A seccional da OAB de Mato Grosso enviou ofício às faculdades de Direito do estado para sugerir a inclusão da disciplina de propriedade intelectual na grade curricular de ensino. A Universidade Federal de Mato Grosso (UFMT) já oferece o curso de MBA em Gestão Estratégica com a inclusão da disciplina.

“Tal disciplina é de extrema importância para o desenvolvimento do estado. Impossível dissociar a inovação tecnológica hoje da propriedade intelectual”, afirma o presidente da Comissão que trata da matéria na OAB-MT, Geraldo Cunha Macedo.
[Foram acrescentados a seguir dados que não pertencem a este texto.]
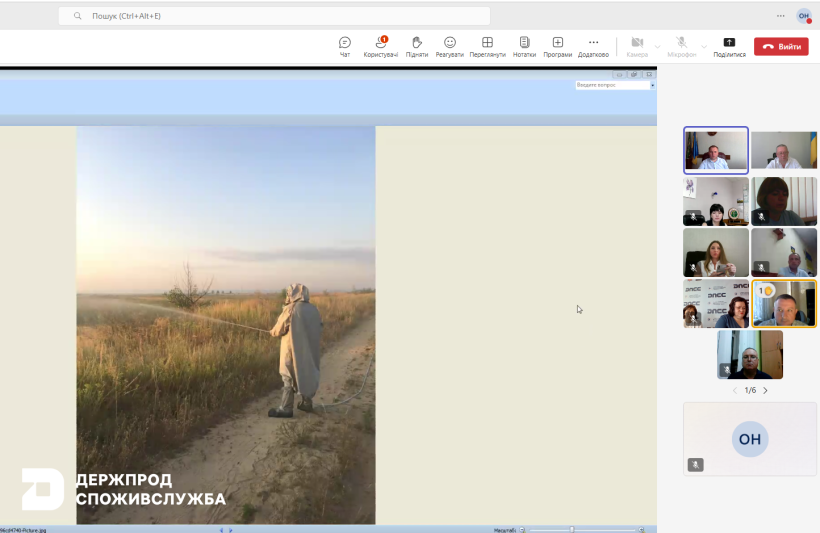Open the Чат (Chat) panel
The height and width of the screenshot is (533, 820).
[x=345, y=46]
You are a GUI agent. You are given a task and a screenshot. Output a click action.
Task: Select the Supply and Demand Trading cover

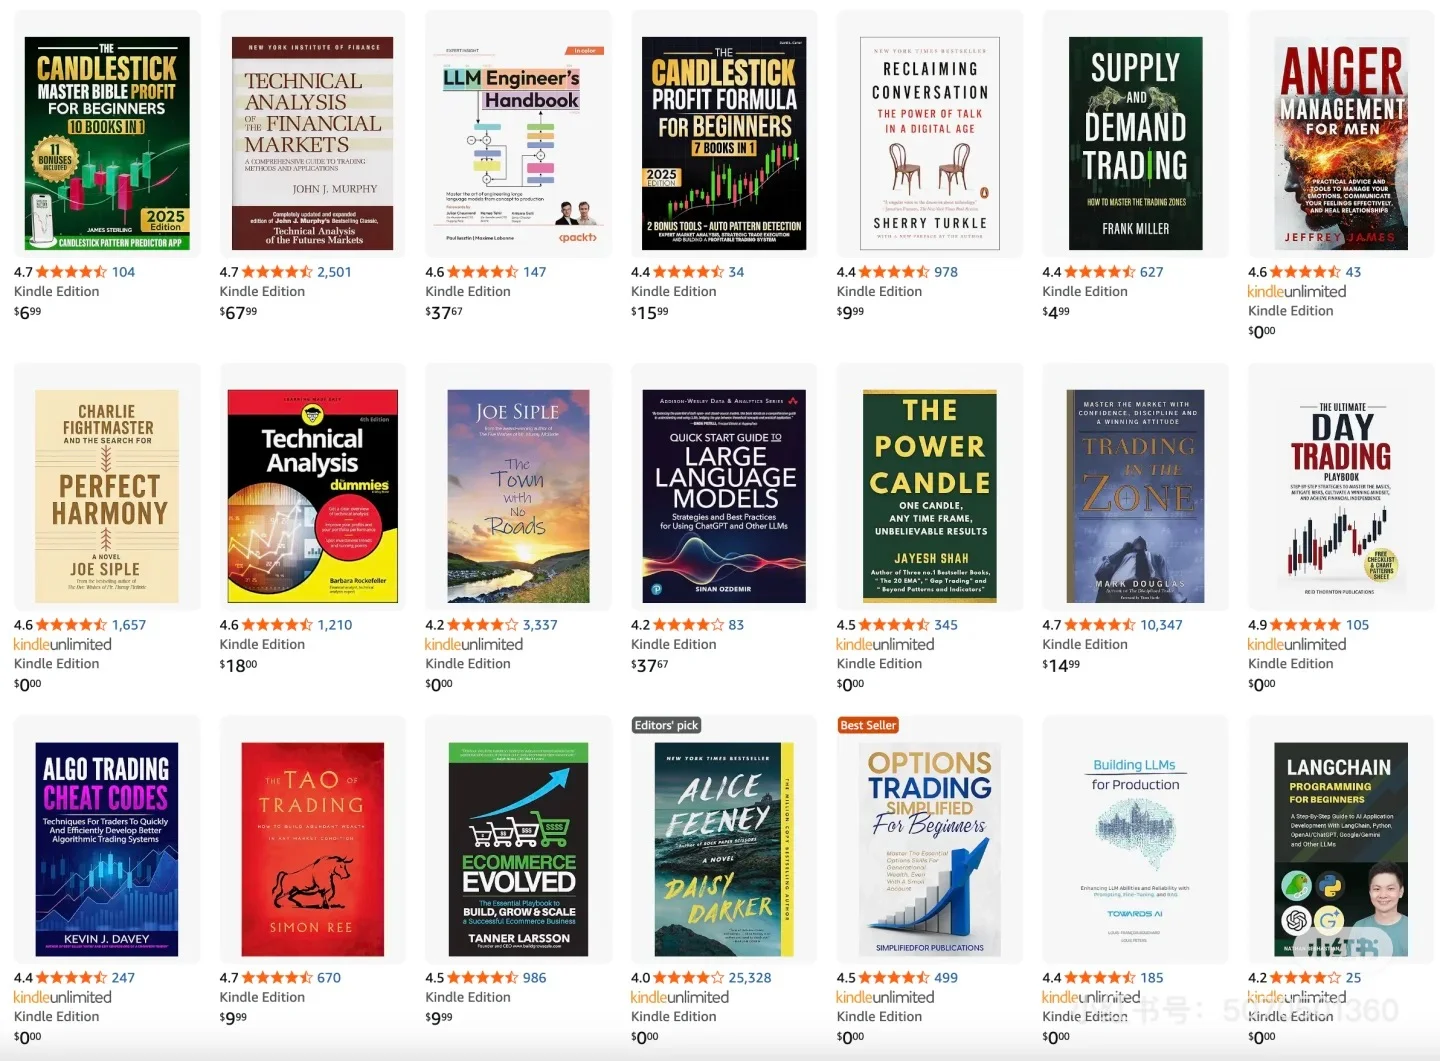1135,143
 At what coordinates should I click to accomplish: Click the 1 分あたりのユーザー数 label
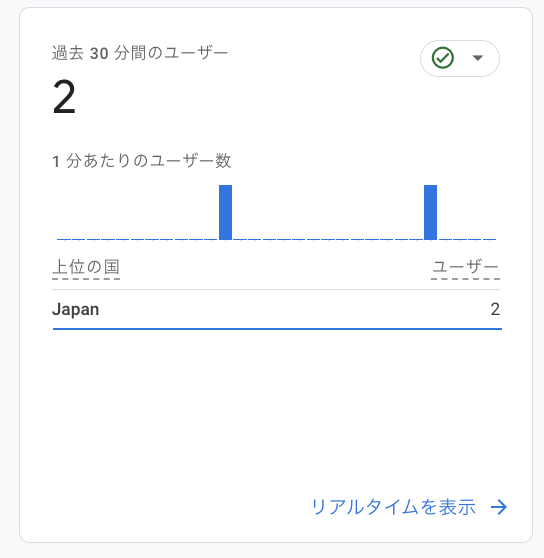pyautogui.click(x=142, y=161)
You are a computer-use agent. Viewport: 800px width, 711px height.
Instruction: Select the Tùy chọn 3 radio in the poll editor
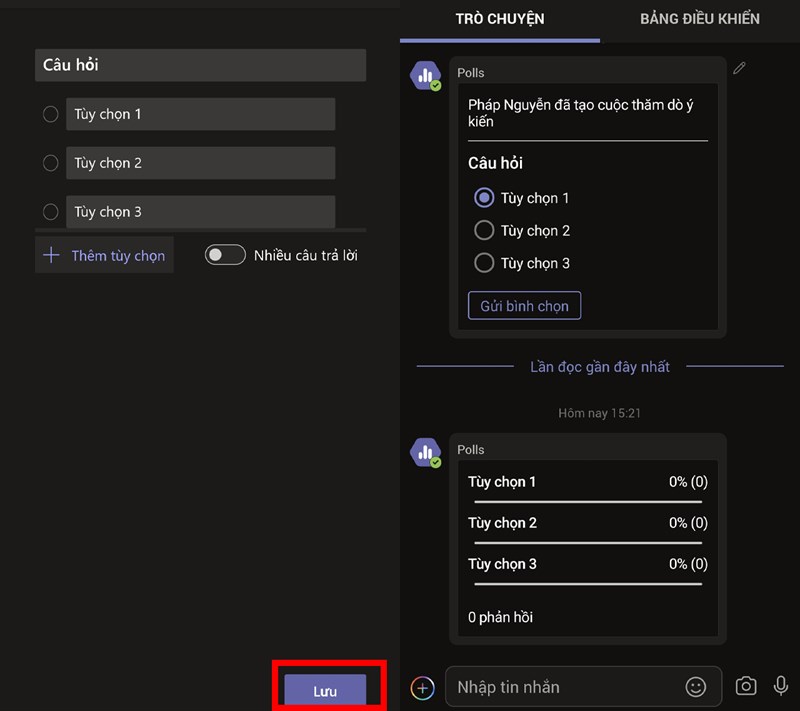50,212
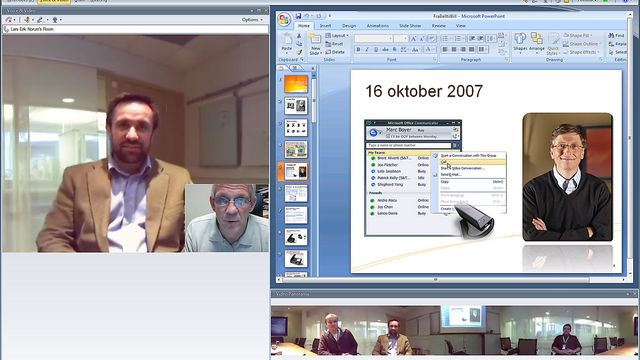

As faculdades de Direito não são obrigadas ensinar a disciplina. A Universidade de São Paulo dispõe da cadeira de Direitos Autorais, mas a matéria é optativa. Os alunos de Teoria Geral do Direito Comercial aprendem sobre Propriedade Intelectual durante um mês. A nova grade aprovada pela Congregação da Faculdade de Direito da USP inclui como matéria obrigatória Propriedade Intelectual no 4º semestre de Direito Comercial.

“Quem deseja entender mais sobre o assunto precisa procurar os cursos de especialização. É por isso que crescem os cursos deste segmento e de Direito Digital”, diz a advogada Sônia Maria D´Elboux, coordenadora do curso de propriedade imaterial promovido pela OAB de São Paulo.